• Work instructions
Which lines of the entries contain the string "time"? Please find them and copy them.

• Extracted records
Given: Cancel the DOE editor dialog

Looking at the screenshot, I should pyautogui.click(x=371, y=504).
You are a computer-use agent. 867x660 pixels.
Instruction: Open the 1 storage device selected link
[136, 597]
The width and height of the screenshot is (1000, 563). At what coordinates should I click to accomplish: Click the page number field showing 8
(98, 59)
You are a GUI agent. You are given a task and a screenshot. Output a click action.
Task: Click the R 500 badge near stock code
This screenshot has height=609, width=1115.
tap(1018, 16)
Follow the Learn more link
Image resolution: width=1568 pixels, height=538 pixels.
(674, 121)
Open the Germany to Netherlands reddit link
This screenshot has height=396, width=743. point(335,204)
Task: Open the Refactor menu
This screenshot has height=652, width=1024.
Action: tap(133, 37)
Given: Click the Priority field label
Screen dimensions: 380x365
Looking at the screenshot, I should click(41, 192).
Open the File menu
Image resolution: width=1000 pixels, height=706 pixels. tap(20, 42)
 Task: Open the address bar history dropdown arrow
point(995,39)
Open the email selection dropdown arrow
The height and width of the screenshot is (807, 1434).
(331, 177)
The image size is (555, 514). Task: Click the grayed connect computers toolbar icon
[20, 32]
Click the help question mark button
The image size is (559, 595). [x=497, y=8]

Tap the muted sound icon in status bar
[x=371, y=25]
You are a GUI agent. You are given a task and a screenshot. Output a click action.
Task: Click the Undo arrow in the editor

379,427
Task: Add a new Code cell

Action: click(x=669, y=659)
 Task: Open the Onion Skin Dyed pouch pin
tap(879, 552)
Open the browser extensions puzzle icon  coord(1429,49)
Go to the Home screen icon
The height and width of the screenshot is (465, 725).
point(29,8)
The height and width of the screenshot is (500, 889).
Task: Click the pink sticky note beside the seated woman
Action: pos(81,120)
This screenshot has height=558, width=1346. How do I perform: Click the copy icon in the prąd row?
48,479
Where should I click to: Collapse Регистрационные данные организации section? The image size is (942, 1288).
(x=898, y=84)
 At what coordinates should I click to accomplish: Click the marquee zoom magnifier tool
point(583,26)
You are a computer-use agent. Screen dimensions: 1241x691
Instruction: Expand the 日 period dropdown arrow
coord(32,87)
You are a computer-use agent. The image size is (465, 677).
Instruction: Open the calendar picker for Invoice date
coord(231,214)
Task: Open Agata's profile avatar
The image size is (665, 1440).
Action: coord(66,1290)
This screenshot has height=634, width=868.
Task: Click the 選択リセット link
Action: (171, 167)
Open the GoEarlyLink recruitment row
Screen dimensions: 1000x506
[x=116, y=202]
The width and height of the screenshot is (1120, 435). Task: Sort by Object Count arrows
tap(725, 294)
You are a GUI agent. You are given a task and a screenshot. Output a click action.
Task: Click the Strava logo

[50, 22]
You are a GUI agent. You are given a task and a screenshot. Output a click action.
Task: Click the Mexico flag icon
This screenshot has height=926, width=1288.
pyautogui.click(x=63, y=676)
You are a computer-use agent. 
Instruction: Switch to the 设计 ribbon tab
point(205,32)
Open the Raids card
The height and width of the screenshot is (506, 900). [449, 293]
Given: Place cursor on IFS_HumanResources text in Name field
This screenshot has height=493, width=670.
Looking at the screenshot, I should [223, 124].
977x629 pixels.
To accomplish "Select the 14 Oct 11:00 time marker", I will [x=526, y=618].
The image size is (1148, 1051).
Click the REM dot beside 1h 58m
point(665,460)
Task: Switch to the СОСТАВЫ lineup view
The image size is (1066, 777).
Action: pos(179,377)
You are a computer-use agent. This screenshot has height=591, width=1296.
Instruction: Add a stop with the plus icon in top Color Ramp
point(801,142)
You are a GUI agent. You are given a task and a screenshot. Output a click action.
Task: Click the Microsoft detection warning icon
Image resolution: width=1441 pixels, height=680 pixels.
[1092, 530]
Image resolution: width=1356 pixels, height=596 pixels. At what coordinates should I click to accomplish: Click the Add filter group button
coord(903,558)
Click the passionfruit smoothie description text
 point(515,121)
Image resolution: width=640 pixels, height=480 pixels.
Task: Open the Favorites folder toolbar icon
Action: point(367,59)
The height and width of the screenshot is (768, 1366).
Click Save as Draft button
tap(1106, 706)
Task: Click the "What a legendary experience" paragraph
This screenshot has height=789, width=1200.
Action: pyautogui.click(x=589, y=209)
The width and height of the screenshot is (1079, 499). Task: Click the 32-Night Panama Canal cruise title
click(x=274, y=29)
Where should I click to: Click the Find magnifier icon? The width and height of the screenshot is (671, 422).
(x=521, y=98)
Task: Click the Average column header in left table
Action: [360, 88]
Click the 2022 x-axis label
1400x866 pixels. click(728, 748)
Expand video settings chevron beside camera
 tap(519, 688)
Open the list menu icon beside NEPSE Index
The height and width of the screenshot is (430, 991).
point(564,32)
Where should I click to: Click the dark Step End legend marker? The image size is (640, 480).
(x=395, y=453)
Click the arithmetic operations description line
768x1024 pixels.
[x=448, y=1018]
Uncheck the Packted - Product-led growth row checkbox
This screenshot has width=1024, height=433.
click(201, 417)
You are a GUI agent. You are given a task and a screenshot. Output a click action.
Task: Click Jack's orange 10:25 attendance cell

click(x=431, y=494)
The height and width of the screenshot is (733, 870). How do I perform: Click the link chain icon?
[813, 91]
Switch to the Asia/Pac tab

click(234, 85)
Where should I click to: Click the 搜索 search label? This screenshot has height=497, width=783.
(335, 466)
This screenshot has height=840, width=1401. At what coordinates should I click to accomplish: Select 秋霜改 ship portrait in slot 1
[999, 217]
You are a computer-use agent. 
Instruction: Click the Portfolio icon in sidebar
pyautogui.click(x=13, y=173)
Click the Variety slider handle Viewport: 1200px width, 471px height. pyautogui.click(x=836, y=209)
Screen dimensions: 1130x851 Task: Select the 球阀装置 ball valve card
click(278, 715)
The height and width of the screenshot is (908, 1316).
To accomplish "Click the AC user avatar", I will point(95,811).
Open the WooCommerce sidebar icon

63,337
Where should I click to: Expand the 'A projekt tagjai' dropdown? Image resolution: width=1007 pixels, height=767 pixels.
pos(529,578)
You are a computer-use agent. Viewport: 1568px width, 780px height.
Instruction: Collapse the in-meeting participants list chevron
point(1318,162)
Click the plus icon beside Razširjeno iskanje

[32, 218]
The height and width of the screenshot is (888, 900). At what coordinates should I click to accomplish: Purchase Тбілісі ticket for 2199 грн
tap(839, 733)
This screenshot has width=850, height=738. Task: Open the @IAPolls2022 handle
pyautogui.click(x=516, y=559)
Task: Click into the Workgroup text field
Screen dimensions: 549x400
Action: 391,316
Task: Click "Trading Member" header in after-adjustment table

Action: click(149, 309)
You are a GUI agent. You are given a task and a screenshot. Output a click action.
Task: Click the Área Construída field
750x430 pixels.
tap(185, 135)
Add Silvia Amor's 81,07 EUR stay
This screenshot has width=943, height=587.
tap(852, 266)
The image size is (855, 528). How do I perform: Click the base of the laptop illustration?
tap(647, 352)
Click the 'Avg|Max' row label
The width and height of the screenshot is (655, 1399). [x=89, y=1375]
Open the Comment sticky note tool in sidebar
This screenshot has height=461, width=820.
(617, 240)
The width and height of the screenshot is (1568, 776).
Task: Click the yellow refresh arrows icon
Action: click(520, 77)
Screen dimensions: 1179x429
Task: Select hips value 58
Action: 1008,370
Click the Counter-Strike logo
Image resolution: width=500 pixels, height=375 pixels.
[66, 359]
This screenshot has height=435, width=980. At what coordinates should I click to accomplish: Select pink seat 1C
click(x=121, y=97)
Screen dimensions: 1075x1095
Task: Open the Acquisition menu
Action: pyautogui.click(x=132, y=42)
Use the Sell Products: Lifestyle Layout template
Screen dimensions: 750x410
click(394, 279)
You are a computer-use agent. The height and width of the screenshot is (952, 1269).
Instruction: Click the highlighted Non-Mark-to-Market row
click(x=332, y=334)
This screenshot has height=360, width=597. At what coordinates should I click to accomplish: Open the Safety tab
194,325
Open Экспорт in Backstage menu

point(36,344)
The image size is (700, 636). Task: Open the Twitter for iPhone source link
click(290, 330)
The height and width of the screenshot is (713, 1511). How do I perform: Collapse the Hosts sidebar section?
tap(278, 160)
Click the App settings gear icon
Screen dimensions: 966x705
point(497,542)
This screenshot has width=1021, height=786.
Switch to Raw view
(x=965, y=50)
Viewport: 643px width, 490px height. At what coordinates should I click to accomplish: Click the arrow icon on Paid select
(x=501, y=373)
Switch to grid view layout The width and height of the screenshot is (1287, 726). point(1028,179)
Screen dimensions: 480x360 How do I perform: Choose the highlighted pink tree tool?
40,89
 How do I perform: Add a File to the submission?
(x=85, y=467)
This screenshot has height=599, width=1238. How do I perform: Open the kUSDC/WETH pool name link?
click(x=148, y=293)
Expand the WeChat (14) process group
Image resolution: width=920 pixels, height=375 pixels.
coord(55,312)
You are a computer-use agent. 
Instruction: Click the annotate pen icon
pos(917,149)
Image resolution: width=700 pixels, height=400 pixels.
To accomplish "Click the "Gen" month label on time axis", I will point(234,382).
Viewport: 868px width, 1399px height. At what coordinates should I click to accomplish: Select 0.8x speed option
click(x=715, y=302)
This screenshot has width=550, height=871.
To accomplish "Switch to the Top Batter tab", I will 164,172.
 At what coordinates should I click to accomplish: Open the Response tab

• Exercise answer
To accomplish "Select the 14 Oct 11:00 time marker", I will [x=526, y=618].
To accomplish "Click the "Gen" month label on time axis", I will point(234,382).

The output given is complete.